= GIVEN RECORDS =
================
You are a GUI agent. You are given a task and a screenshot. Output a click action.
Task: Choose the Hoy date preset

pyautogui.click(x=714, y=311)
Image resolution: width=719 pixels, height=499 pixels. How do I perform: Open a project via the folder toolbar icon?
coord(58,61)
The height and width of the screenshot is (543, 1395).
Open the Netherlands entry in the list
================
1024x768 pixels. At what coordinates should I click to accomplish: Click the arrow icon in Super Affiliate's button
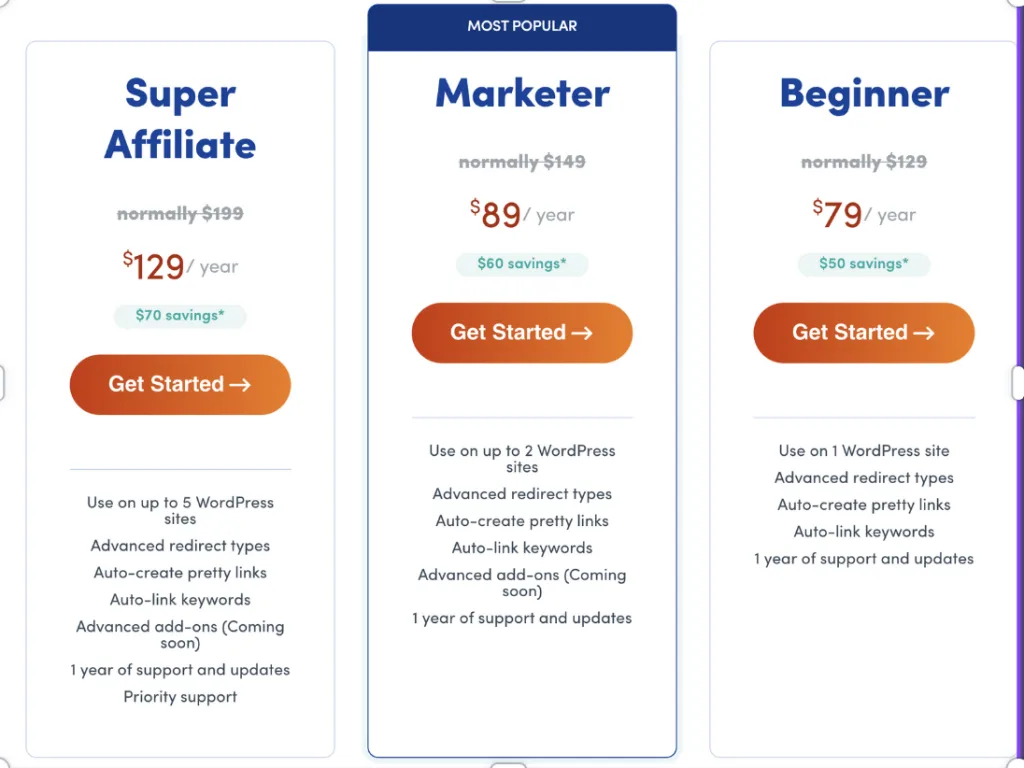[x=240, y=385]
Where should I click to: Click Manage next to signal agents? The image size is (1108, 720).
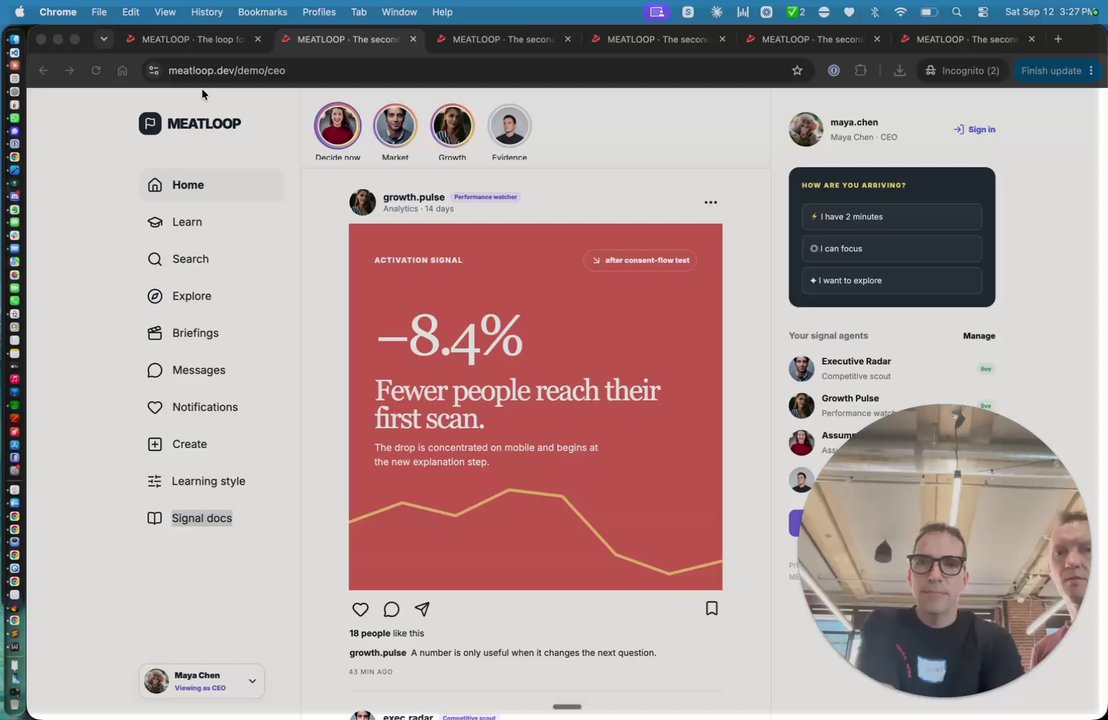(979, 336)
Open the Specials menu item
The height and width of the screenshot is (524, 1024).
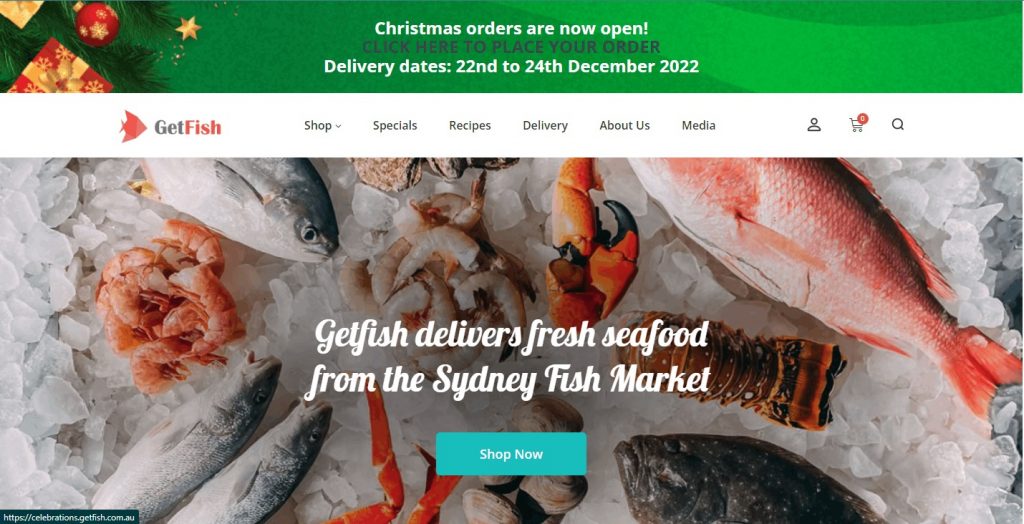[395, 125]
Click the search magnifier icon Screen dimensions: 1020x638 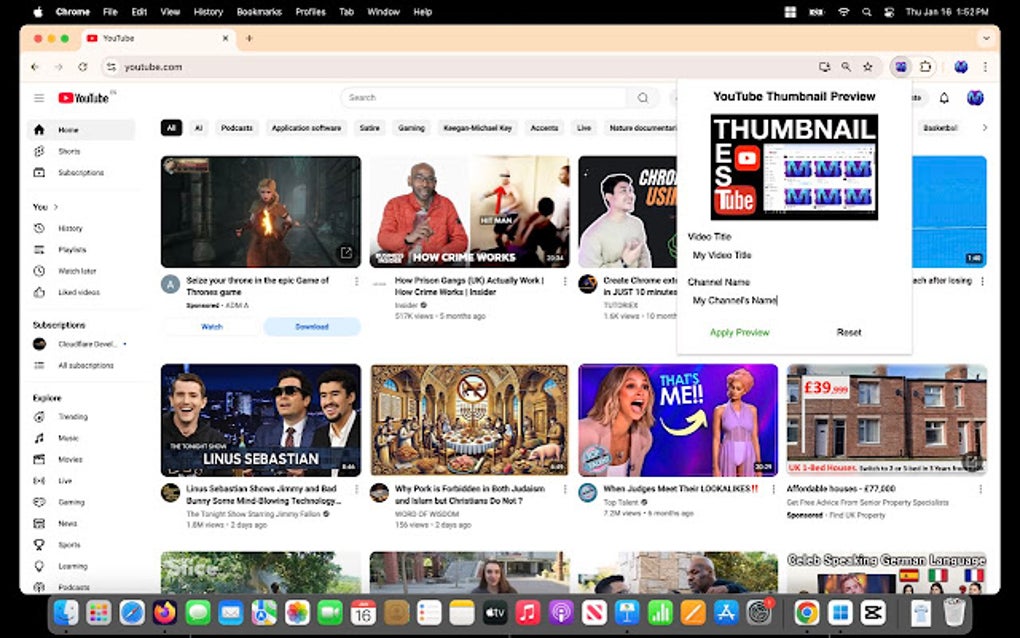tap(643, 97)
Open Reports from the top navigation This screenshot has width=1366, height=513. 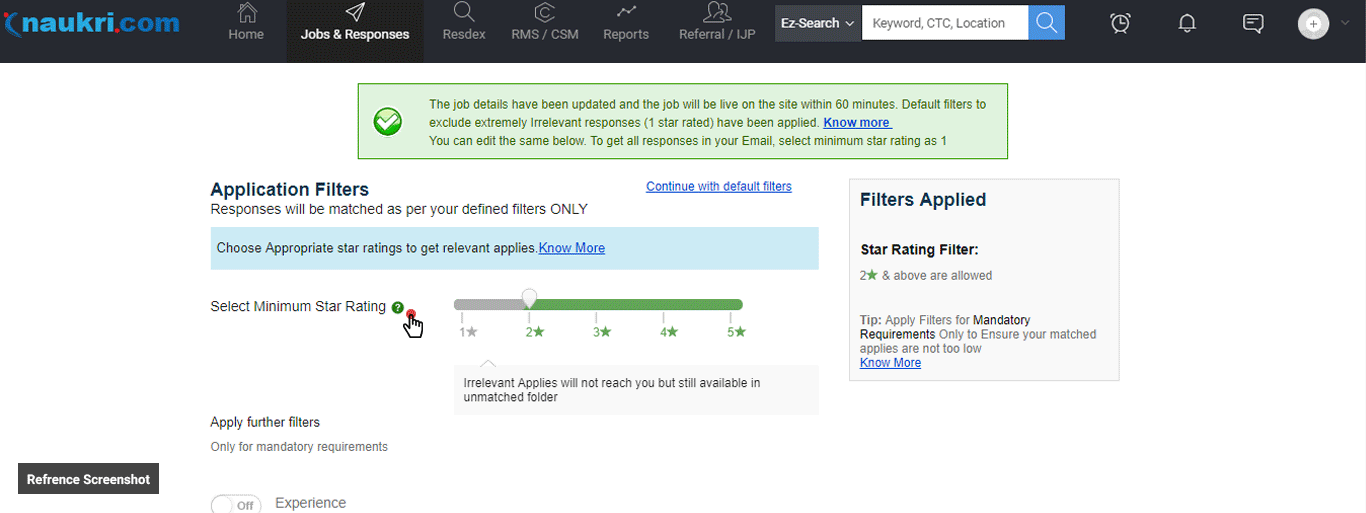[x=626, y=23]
================
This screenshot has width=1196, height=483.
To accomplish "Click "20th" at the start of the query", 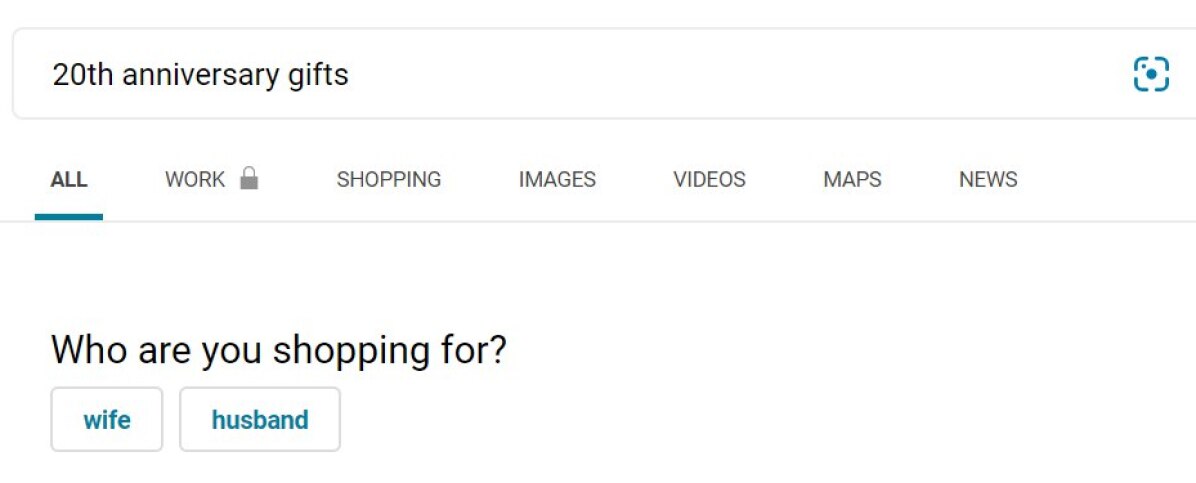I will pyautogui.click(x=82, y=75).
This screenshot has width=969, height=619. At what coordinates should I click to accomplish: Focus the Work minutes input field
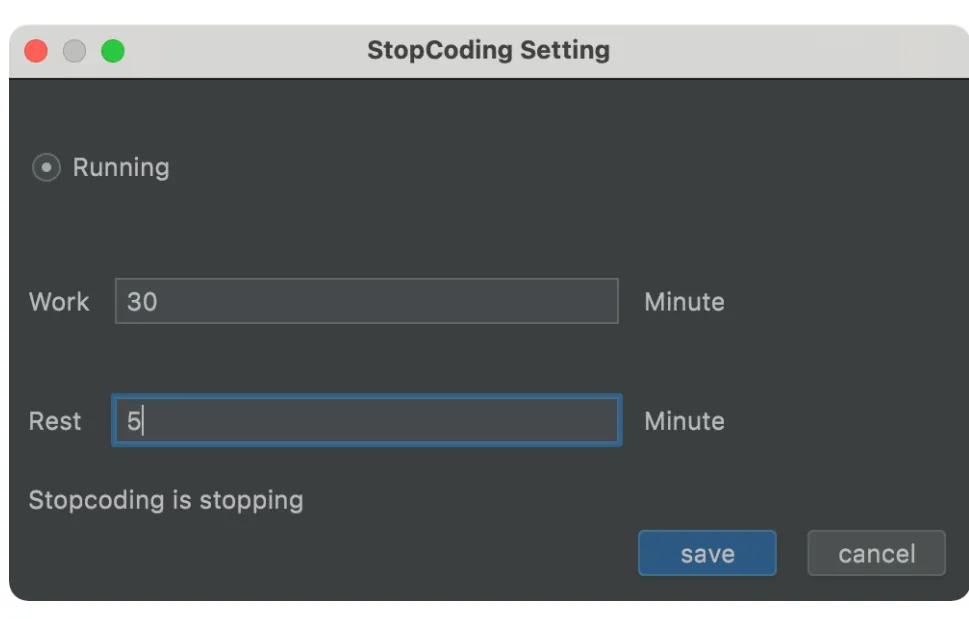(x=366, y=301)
================
= GOAL OF THE EXERCISE =
Above are records; repeat only the lines starting at the line with "You are a GUI" and ending at the line with "Open the Netherlands entry in the list", exactly as they appear, both included.

= YOUR RESPONSE =
You are a GUI agent. You are given a task and a screenshot. Output a click action.
Task: Choose the Hoy date preset

pyautogui.click(x=714, y=311)
Image resolution: width=719 pixels, height=499 pixels. How do I perform: Open a project via the folder toolbar icon?
coord(58,61)
The height and width of the screenshot is (543, 1395).
Open the Netherlands entry in the list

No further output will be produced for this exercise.